§ **Challenge**
Rewrite all the entries below with "Locate an element on the screen" changed to "Find an element on the display" wherever it occurs, keeping everything else unchanged.

Dataset records
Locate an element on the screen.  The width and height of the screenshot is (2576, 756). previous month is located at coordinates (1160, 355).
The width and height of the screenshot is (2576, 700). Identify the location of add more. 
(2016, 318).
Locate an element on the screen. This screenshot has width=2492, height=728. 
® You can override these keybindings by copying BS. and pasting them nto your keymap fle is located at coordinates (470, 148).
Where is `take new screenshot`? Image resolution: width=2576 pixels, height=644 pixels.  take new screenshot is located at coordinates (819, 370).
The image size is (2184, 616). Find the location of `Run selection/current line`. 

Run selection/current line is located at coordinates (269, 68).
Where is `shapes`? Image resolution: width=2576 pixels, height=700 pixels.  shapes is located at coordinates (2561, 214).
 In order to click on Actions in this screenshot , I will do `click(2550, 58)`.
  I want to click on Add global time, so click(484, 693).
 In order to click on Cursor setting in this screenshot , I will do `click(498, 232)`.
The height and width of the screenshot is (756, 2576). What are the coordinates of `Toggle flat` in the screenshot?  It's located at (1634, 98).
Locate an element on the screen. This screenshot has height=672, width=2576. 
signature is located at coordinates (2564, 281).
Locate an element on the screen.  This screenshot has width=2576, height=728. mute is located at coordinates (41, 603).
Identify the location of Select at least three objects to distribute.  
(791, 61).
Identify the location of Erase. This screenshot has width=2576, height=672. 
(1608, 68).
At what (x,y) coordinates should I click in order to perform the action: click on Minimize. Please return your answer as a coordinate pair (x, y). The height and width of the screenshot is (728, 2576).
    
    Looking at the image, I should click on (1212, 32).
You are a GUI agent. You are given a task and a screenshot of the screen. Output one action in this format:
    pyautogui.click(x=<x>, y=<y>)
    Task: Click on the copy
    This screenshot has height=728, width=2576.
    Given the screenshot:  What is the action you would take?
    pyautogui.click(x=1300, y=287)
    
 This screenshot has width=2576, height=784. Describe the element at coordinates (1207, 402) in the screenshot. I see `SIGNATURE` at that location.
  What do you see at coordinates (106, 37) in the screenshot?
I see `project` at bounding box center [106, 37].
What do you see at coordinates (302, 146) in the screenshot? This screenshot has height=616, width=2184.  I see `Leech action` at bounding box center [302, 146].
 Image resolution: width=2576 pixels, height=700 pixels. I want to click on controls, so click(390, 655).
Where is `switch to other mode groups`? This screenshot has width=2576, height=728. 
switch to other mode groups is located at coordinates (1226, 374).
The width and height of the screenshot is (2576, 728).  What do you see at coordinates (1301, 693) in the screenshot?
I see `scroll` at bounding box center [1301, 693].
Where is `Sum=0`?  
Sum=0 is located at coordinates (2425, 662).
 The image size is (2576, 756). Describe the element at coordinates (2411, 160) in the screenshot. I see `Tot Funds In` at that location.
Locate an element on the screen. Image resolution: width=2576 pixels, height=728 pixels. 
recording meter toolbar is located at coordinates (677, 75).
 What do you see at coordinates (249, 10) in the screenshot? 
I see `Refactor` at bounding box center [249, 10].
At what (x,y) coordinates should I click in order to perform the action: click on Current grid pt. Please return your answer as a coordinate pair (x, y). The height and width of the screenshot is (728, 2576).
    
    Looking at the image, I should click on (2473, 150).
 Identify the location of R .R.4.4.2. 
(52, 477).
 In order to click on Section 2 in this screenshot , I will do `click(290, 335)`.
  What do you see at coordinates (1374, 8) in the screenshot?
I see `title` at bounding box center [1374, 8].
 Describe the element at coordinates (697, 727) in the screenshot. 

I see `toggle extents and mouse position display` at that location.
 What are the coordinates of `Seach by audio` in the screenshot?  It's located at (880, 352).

§ **Solved exercise**
Find an element on the display.  The width and height of the screenshot is (2576, 756). previous month is located at coordinates (1160, 355).
The width and height of the screenshot is (2576, 700). Identify the location of add more. 
(2016, 318).
Find an element on the display. This screenshot has width=2492, height=728. 
® You can override these keybindings by copying BS. and pasting them nto your keymap fle is located at coordinates (470, 148).
Where is `take new screenshot`? Image resolution: width=2576 pixels, height=644 pixels.  take new screenshot is located at coordinates (819, 370).
The image size is (2184, 616). Find the location of `Run selection/current line`. 

Run selection/current line is located at coordinates (269, 68).
Where is `shapes`? Image resolution: width=2576 pixels, height=700 pixels.  shapes is located at coordinates (2561, 214).
 In order to click on Actions in this screenshot , I will do `click(2550, 58)`.
  I want to click on Add global time, so click(484, 693).
 In order to click on Cursor setting in this screenshot , I will do `click(498, 232)`.
The height and width of the screenshot is (756, 2576). What are the coordinates of `Toggle flat` in the screenshot?  It's located at (1634, 98).
Find an element on the display. This screenshot has height=672, width=2576. 
signature is located at coordinates (2564, 281).
Find an element on the display.  This screenshot has width=2576, height=728. mute is located at coordinates (41, 603).
Identify the location of Select at least three objects to distribute.  
(791, 61).
Identify the location of Erase. This screenshot has width=2576, height=672. 
(1608, 68).
At what (x,y) coordinates should I click in order to perform the action: click on Minimize. Please return your answer as a coordinate pair (x, y). The height and width of the screenshot is (728, 2576).
    
    Looking at the image, I should click on (1212, 32).
You are a GUI agent. You are given a task and a screenshot of the screen. Output one action in this format:
    pyautogui.click(x=<x>, y=<y>)
    Task: Click on the copy
    This screenshot has height=728, width=2576.
    Given the screenshot:  What is the action you would take?
    pyautogui.click(x=1300, y=287)
    
 This screenshot has width=2576, height=784. Describe the element at coordinates (1207, 402) in the screenshot. I see `SIGNATURE` at that location.
  What do you see at coordinates (106, 37) in the screenshot?
I see `project` at bounding box center [106, 37].
What do you see at coordinates (302, 146) in the screenshot? This screenshot has height=616, width=2184.  I see `Leech action` at bounding box center [302, 146].
 Image resolution: width=2576 pixels, height=700 pixels. I want to click on controls, so click(390, 655).
Where is `switch to other mode groups`? This screenshot has width=2576, height=728. 
switch to other mode groups is located at coordinates (1226, 374).
The width and height of the screenshot is (2576, 728).  What do you see at coordinates (1301, 693) in the screenshot?
I see `scroll` at bounding box center [1301, 693].
Where is `Sum=0`?  
Sum=0 is located at coordinates (2425, 662).
 The image size is (2576, 756). Describe the element at coordinates (2411, 160) in the screenshot. I see `Tot Funds In` at that location.
Find an element on the display. Image resolution: width=2576 pixels, height=728 pixels. 
recording meter toolbar is located at coordinates (677, 75).
 What do you see at coordinates (249, 10) in the screenshot? 
I see `Refactor` at bounding box center [249, 10].
At what (x,y) coordinates should I click in order to perform the action: click on Current grid pt. Please return your answer as a coordinate pair (x, y). The height and width of the screenshot is (728, 2576).
    
    Looking at the image, I should click on (2473, 150).
 Identify the location of R .R.4.4.2. 
(52, 477).
 In order to click on Section 2 in this screenshot , I will do `click(290, 335)`.
  What do you see at coordinates (1374, 8) in the screenshot?
I see `title` at bounding box center [1374, 8].
 Describe the element at coordinates (697, 727) in the screenshot. 

I see `toggle extents and mouse position display` at that location.
 What are the coordinates of `Seach by audio` in the screenshot?  It's located at (880, 352).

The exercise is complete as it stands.